▶ [WHAT THIS TASK INVOLVES] Reproduce the data word for word, from the very first line through the line containing "center [433, 154].", with both of those lines included.

[Saved data entries]
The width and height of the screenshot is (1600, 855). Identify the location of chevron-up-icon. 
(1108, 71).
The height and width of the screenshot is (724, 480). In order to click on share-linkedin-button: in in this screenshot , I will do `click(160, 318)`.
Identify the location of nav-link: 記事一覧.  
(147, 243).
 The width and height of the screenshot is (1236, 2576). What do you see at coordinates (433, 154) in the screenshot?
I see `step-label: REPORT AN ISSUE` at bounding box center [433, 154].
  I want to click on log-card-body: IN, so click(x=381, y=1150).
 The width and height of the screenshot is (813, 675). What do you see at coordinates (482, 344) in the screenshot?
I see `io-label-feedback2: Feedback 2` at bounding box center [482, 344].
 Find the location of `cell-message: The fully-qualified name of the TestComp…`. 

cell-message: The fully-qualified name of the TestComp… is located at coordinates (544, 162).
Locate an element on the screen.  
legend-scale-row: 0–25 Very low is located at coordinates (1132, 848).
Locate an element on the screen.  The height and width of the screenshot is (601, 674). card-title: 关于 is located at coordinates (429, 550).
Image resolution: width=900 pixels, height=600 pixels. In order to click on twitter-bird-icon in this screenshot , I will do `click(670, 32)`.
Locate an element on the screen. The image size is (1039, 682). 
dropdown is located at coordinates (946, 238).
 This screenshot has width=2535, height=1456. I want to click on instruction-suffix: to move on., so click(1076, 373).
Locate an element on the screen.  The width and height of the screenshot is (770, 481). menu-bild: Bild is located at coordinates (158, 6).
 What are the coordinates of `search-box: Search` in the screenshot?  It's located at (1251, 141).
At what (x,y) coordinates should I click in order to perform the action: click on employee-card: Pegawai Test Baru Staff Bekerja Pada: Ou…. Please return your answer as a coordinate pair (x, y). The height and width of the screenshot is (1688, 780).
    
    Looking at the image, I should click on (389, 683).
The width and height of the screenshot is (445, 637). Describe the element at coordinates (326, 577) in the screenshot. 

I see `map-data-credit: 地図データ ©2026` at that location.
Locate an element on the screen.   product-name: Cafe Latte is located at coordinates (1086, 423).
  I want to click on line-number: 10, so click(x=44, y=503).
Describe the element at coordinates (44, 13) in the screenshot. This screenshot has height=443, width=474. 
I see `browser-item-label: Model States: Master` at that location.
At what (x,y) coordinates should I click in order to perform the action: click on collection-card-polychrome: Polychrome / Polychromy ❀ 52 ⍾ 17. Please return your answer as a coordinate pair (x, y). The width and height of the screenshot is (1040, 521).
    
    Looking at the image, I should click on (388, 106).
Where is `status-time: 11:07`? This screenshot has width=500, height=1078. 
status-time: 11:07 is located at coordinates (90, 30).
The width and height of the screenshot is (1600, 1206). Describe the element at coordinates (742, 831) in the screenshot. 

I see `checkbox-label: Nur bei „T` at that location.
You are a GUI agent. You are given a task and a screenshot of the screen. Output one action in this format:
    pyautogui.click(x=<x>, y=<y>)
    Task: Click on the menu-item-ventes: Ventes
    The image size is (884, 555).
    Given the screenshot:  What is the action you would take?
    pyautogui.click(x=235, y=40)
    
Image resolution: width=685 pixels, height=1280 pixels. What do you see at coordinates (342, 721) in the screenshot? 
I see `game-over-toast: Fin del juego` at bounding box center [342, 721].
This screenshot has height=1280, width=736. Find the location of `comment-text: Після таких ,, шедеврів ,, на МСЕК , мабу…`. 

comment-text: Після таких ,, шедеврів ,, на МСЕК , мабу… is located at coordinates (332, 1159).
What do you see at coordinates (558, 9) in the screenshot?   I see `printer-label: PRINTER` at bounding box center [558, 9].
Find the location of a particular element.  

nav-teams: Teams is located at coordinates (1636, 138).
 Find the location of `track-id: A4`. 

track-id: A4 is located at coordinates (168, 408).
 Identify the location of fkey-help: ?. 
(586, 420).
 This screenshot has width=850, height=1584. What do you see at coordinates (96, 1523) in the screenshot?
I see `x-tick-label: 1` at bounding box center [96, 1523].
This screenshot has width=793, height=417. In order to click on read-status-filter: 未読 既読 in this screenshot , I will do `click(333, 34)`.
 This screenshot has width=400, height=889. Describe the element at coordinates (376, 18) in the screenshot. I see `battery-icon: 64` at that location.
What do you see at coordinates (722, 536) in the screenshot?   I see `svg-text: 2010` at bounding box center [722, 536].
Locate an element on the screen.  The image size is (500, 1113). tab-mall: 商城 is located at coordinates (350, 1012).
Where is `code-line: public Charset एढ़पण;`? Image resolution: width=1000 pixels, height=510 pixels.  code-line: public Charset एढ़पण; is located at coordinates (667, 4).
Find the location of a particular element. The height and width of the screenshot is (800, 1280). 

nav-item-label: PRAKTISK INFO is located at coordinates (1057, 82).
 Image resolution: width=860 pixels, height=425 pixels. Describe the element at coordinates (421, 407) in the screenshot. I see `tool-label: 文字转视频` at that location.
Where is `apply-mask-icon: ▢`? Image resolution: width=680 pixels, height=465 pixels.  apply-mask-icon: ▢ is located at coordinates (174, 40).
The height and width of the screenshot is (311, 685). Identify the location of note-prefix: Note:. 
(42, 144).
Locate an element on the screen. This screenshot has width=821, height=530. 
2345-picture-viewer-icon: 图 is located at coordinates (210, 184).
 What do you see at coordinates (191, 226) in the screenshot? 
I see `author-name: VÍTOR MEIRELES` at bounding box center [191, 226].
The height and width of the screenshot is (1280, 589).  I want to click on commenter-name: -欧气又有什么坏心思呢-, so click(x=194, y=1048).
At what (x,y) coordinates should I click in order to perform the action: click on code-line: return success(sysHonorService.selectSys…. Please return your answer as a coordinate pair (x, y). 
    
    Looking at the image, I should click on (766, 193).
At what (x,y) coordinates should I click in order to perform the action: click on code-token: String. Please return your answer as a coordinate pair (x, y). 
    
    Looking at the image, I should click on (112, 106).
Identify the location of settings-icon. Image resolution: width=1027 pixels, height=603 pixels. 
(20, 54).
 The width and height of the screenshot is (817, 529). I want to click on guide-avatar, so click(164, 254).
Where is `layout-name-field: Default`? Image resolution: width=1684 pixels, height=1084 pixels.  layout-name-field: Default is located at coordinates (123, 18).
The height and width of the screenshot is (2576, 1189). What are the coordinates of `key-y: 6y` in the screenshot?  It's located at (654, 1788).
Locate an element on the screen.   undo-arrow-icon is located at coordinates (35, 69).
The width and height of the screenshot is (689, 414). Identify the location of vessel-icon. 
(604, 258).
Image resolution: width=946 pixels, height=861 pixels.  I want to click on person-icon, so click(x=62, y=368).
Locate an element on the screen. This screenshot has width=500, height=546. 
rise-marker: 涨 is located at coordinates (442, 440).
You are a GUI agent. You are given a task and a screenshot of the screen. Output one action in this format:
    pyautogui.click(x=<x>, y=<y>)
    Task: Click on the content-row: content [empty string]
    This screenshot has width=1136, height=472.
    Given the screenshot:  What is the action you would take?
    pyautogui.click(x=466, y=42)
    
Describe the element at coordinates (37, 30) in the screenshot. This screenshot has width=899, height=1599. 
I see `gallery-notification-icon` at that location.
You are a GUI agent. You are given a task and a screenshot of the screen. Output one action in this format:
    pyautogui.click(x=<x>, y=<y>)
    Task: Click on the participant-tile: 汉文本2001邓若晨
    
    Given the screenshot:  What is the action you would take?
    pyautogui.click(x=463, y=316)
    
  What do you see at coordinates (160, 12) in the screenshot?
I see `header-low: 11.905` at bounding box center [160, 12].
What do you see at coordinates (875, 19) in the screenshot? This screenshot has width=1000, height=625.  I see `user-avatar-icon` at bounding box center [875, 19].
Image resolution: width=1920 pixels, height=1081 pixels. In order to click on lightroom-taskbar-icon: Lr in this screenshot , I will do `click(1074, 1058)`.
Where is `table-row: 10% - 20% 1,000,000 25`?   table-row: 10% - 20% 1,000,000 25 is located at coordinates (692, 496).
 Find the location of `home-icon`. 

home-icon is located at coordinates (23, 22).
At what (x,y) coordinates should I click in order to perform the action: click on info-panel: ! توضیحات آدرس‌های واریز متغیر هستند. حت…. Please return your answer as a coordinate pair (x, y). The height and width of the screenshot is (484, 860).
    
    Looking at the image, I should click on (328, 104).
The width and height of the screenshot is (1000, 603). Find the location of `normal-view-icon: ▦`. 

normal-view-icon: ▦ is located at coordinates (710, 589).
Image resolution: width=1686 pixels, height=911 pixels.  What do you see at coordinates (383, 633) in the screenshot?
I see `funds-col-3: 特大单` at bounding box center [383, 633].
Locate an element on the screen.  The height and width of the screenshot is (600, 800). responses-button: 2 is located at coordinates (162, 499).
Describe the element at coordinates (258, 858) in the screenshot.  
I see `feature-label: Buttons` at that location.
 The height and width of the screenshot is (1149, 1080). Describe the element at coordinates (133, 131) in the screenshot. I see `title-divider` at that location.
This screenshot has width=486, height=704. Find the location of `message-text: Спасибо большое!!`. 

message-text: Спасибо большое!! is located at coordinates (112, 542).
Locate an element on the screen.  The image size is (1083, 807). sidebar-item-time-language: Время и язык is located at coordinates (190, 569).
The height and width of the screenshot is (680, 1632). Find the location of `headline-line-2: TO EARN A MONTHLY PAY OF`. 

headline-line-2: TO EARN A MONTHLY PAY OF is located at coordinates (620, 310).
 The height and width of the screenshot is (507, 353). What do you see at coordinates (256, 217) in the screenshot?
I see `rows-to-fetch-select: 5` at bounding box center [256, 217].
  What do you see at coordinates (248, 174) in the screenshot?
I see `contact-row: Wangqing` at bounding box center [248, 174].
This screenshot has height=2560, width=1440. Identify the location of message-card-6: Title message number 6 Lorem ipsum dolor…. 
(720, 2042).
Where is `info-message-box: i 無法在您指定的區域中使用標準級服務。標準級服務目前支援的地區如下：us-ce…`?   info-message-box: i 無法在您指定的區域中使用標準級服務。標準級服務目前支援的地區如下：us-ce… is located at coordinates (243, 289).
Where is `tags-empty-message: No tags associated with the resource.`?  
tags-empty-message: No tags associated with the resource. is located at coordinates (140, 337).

▶ [ANSWER FOR THIS EXERCISE]
The width and height of the screenshot is (1600, 855). Identify the location of chevron-up-icon. 
(1108, 71).
The height and width of the screenshot is (724, 480). In order to click on share-linkedin-button: in in this screenshot , I will do `click(160, 318)`.
Identify the location of nav-link: 記事一覧.  
(147, 243).
 The width and height of the screenshot is (1236, 2576). What do you see at coordinates (433, 154) in the screenshot?
I see `step-label: REPORT AN ISSUE` at bounding box center [433, 154].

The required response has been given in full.